Uma das grandes queixas dos usuários são as estações vazias, onde é muito difícil achar uma bicicleta disponível. Segundo Leite, o sistema via internet é essencial para evitar que certos bicicletários mais populares fiquem vazios enquanto outros, menos usados, tenham bicicletas demais.

“Como o relacionamento dos usuários com as estações ocorre por meio da internet, o sistema opera em tempo real, diferente dos europeus, que trabalham com atrasos de até dez minutos, logo o gerenciamento do projeto alerta a central quando a estação está com menos de 20% ou mais de 80% das suas posições ocupadas”, explica Leite. “Esta informação vai direto para terminais móveis usados pelos técnicos de campo, que fazem o remanejamento das bicicletas.
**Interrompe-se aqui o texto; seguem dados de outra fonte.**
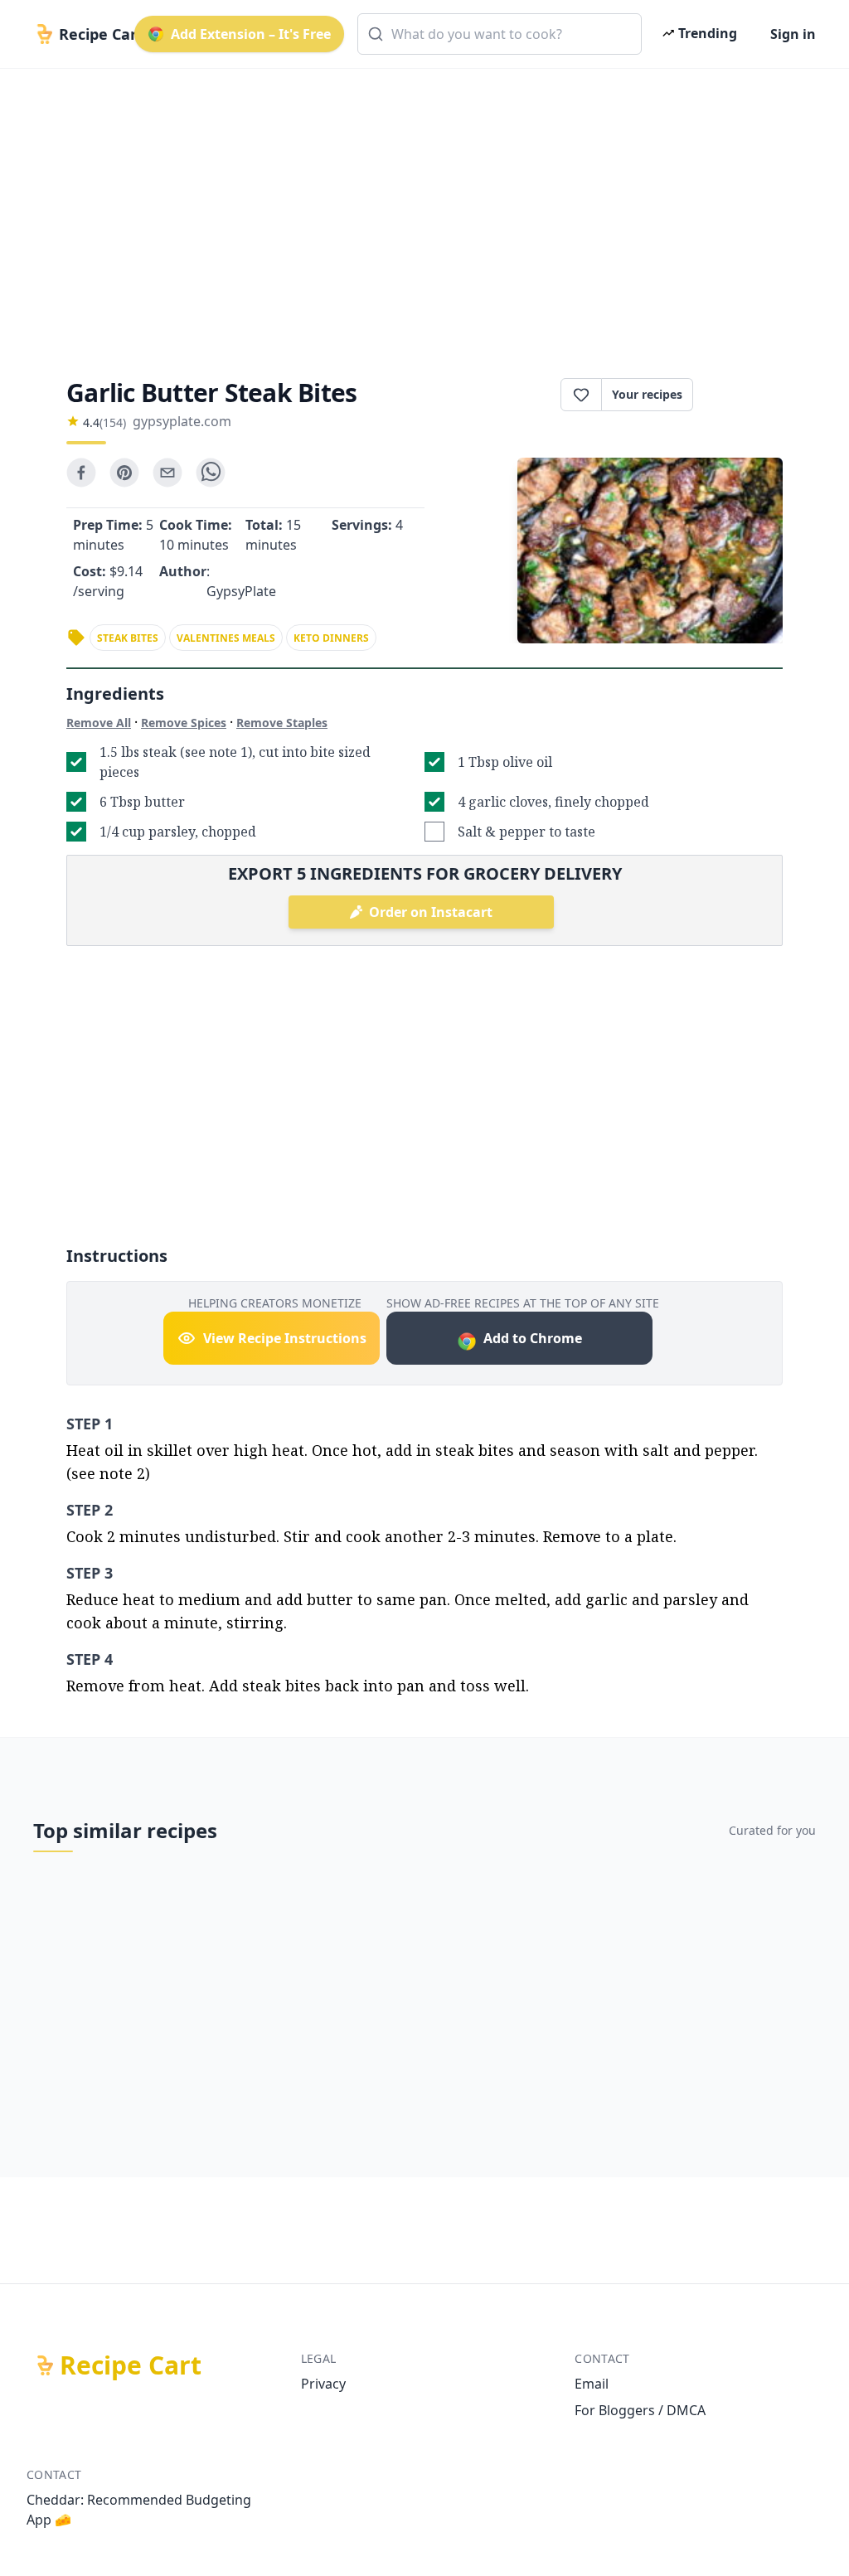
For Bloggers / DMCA (640, 2410)
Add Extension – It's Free (251, 34)
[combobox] (499, 34)
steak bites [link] (127, 638)
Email (592, 2384)
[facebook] (81, 473)
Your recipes (647, 394)
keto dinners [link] (331, 638)
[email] (167, 473)
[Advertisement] (424, 209)
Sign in (793, 34)
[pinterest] (124, 473)
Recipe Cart (130, 2365)
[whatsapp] (211, 473)
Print (746, 395)
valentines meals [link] (226, 638)
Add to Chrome (532, 1338)
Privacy (323, 2384)
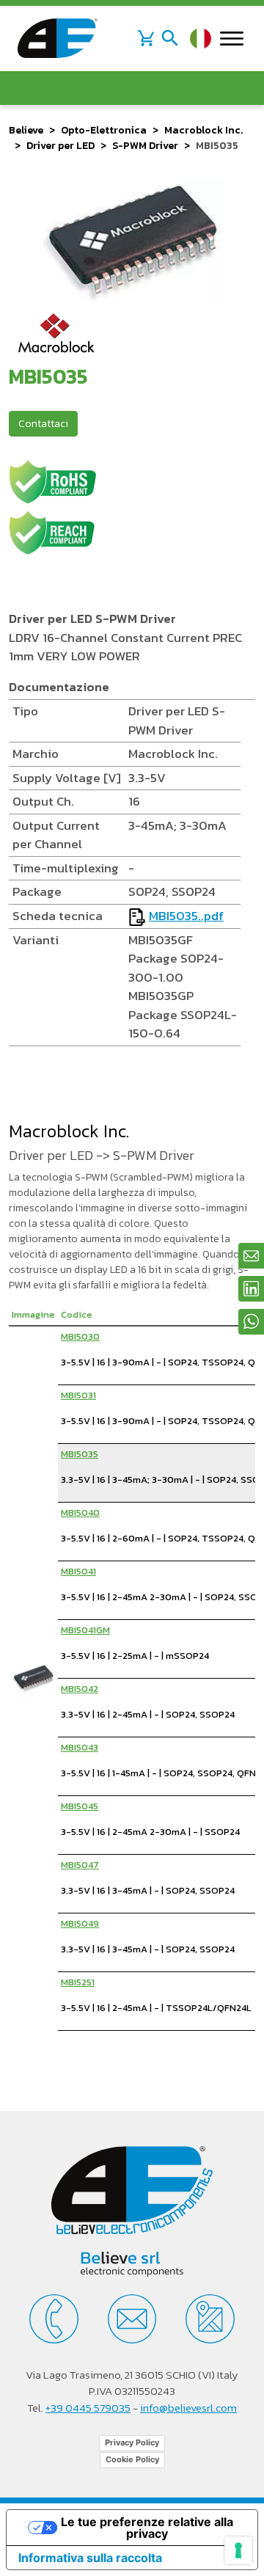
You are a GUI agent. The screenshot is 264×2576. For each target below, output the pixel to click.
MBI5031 (78, 1395)
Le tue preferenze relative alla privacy (147, 2527)
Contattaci (43, 423)
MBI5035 (79, 1454)
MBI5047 (80, 1865)
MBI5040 (80, 1512)
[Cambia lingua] (200, 38)
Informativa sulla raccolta (90, 2557)
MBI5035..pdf (186, 915)
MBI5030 (80, 1336)
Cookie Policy (132, 2459)
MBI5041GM (85, 1630)
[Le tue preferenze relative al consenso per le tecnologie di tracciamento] (238, 2550)
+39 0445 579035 (88, 2407)
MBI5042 (79, 1689)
Além disso, o sistema gera uma base estatística que orienta os nossos técnicos em como reposicionar as bicicletas antes do início de cada dia de operação, considerando as concentrações de fluxo das pessoas nos horários de pico.”

Mesmo assim, o estudante João Pedro Marteletto quase nunca encontra bicicletas na estação perto da sua casa. Ele, aliás, passou por uma experiência conturbada recentemente, que gerou vários erros em sequência. Primeiro, chegou a uma estação cuja representação no mapa estava errada, que a indicava na Francisco Otaviano, quando na verdade se encontra no calçadão da praia, depois do Parque Garota de Ipanema. Depois de uma longa espera para liberar a bicicleta por telefone, foi “premiado” com os dois freios quebrados.

“O pior é que não dava para devolver, pois devolvendo tenho que esperar 15 minutos para ser autorizado a pegar outra, que ainda por cima poderia estar com o mesmo problema”, conta. “Além disso, não há nenhuma maneira clara para eu contactar a assistência técnica e informar o problema na bicicleta, eles têm que descobrir por telepatia.”

Mas a experiência ruim ainda não havia acabado. Mais tarde, no mesmo dia, Marteletto voltou para liberar outra bicicleta, mas o sistema não o autorizou. Depois de mais um tempo no telefone, descobriu que a devolução do veículo anterior não havia sido notificada.

“Ligando para o atendimento ao cliente, descobri que ainda estavam contabilizando o uso da bicicleta porque a estação Siqueira Campos estava fora do ar devido às chuvas. Disse a eles que deveriam colocar um aviso, mas a atendente explicou que não deu tempo, já que o desligamento era recente. Mas o desligamento havia acontecido no dia anterior! Disseram-me que o que foi cobrado no cartão será devolvido, mas ainda estou no aguardo.”

Sob a ótica oficial

Apesar das reclamações, a prefeitura está avaliando o projeto como “bastante positivo”.

“Esse modelo é diferente do que existia anteriormente, e temos percebido grande aceitação entre os cariocas”, sublinha Carlos Roberto Osório, secretário municipal de Conservação e Serviços Públicos. “Esperamos estimular ainda mais a utilização da bicicleta como um meio de transporte modal na cidade, disponibilizando estações concentradas em pontos estratégicos e uma tarifa de aluguel mais barata. Além disso, as novas travas e pinos de fixação reforçam o sistema de segurança, para dificultar o furto das bicicletas. Outro fator importante é que a tecnologia utilizada é muito melhor e mais eficiente.”

As estações da Bike Rio ainda se concentram na Zona Sul e pontos turísticos. A ideia é expandir para outras áreas da cidade mas, para isso, precisa aumentar a malha cicloviária.

“Estamos em fase de análise para as próximas etapas”, informa Osório. “A Prefeitura do Rio está aumentando a malha cicloviária e vamos dobrá-la até o final do ano que vem, chegando a 300 quilômetros, de forma integrada e planejada. A implantação do projeto Bike Rio, com tecnologia de ponta, vai nos ajudar a incentivar ainda mais o uso das bicicletas. Com isso, além da questão da mobilidade urbana, estamos trabalhando também em prol da sustentabilidade. Esperamos que outras cidades sigam o exemplo do Rio.”

* Publicado originalmente no site Opinião e Notícia.